> **Excerpt to read**
⁂

# Lots of stuff at Menagerie today! Plants/pond/shrimp



## ShrimpieLove (Apr 26, 2010)

Hi everyone! 
Just thought I'd post quick to say there was tonnnns of plants today at Menagerie! Their plant tanks were reallly full. I picked up some Amazon Frogbit, some Floating Heart, and some Christmas moss and a few others... I also saw they had lots more pond plants again- water hyacinth, salvinia, large leaf salvinia, water lettuce etc... The Floating heart plants I got were in their aquarium but it can also go in ponds too.
As for fish I only briefly browsed cause I was there mainly for a couple plants, but it seemed to be fully stocked with lots of nice fish too. One thing I did see was these neat shrimp- I think they were called Gold Spot Shrimp, never seen those before but really pretty gold spots on them


----------



## igor.kanshyn (Jan 14, 2010)

It's great. I was there yesterday, but haven't seen any mosses.


----------



## redclove (Feb 26, 2008)

got lucky and had a viewing of a couple of rare shrimps.. hope to get into the sulawesi keeping soon..


----------



## arktixan (Mar 30, 2010)

I maybe going tmrw... after work... finish around 2... so i got an hr/2 to kill to wait for my ride, may walk up there.


----------



## BlueEL (Feb 11, 2007)

Hi guys, how much are the shrimps?


----------



## arc (Mar 11, 2010)

> got lucky and had a viewing of a couple of rare shrimps.. hope to get into the sulawesi keeping soon..


Are their Cardinal shrimps out of QT yet?


----------



## menagerie (Mar 18, 2006)

arc said:


> Are their Cardinal shrimps out of QT yet?


Sorry but they are all sold. There weren't enough to go around this round.

Stay tuned in the next couple of weeks.


----------



## ShrimpieLove (Apr 26, 2010)

igor.kanshyn said:


> It's great. I was there yesterday, but haven't seen any mosses.


Their moss I usually see in clear plastic containers on the counter where the betta fish are kept...


----------



## arktixan (Mar 30, 2010)

GuppyLove said:


> Their moss I usually see in clear plastic containers on the counter where the betta fish are kept...


Yup thats where it is
I went there today, picked up my Almond leaves  and ''placed'' my order of moss  muahaha.


----------



## AquariAM (Jan 28, 2010)

arktixan said:


> Yup thats where it is
> I went there today, picked up my Almond leaves  and ''placed'' my order of moss  muahaha.

⁂

> **Instructions**
A - Answer the following from the forum thread, one answer a line:
(i) Which three plants does ShrimpieLove name first among those picked up?
(ii) Where, according to ShrimpieLove, is the store's moss usually kept?
(iii) What does menagerie say about the Cardinal shrimps?
B - Reproduce the passage of the forum thread from "As for fish" to "(Jan 14, 2010)", word for word.
The data that come after the forum thread are separate material.

> **Given information**
⁂

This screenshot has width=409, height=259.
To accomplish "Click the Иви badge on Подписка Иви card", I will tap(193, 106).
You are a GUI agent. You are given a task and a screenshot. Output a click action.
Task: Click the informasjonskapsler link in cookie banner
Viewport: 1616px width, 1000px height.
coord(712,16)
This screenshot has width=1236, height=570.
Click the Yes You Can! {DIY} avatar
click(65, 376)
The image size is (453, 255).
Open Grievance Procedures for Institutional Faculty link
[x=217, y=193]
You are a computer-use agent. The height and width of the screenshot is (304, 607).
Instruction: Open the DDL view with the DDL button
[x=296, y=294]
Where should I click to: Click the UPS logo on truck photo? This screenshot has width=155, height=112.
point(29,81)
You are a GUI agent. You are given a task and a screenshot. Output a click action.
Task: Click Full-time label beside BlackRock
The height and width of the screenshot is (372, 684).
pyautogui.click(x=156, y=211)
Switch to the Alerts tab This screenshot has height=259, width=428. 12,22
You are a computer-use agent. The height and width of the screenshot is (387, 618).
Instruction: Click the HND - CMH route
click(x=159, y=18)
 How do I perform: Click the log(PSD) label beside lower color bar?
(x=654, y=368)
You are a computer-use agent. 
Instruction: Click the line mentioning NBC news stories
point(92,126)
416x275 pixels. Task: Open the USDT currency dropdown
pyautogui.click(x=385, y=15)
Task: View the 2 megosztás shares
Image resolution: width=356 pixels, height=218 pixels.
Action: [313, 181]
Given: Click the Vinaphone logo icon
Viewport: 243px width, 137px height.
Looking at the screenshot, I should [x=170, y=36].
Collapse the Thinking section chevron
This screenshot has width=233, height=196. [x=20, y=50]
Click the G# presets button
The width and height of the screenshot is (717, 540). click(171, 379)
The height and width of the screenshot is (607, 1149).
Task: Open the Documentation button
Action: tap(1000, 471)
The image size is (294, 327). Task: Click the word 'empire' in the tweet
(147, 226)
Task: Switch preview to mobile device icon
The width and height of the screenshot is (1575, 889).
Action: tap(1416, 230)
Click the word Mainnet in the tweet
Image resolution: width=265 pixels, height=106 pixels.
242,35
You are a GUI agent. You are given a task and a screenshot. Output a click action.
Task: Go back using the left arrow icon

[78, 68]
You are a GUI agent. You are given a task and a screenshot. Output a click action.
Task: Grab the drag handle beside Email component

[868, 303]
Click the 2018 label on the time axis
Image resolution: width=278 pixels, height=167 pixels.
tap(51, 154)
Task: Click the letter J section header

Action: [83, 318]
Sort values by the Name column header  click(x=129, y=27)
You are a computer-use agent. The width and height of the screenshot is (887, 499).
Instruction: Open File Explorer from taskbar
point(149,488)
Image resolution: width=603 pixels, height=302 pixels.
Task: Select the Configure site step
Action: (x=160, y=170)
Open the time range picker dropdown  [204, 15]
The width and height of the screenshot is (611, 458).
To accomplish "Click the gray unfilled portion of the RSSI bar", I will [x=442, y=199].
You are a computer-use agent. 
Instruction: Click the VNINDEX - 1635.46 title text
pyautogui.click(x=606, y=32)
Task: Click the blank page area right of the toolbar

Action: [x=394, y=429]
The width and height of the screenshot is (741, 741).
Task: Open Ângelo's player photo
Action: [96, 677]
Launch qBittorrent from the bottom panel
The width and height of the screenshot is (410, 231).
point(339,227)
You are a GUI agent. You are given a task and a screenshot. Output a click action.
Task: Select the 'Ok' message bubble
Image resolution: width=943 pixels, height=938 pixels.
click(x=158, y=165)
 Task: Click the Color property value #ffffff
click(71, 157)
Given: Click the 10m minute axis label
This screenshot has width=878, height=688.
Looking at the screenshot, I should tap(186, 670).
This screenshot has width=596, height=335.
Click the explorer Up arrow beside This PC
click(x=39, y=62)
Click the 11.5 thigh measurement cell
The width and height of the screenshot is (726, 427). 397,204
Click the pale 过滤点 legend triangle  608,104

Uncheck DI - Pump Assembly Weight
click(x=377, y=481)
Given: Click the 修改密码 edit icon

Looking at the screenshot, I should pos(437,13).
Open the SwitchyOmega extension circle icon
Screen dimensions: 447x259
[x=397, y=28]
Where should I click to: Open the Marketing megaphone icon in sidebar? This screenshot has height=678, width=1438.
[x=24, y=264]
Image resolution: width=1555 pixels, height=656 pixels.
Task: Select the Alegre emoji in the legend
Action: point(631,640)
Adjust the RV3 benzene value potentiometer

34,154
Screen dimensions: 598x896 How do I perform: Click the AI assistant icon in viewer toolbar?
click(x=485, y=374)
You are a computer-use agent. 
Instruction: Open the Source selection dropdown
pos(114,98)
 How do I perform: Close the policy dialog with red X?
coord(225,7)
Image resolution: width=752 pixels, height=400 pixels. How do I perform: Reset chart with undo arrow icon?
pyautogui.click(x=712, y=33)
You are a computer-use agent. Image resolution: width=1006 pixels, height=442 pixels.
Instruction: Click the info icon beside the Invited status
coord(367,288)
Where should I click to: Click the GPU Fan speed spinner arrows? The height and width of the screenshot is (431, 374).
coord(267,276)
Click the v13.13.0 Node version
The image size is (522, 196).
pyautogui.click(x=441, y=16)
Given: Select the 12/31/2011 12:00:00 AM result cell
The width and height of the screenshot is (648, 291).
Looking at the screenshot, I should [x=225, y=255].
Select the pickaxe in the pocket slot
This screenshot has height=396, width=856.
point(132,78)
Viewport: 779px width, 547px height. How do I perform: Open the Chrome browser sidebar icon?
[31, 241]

⁂

> **Answer list**
A -
(i) Amazon Frogbit, Floating Heart and Christmas moss.
(ii) In clear plastic containers on the counter where the betta fish are kept.
(iii) They are all sold, as there were not enough to go around this round.

B -
As for fish I only briefly browsed cause I was there mainly for a couple plants, but it seemed to be fully stocked with lots of nice fish too. One thing I did see was these neat shrimp- I think they were called Gold Spot Shrimp, never seen those before but really pretty gold spots on them


----------



## igor.kanshyn (Jan 14, 2010)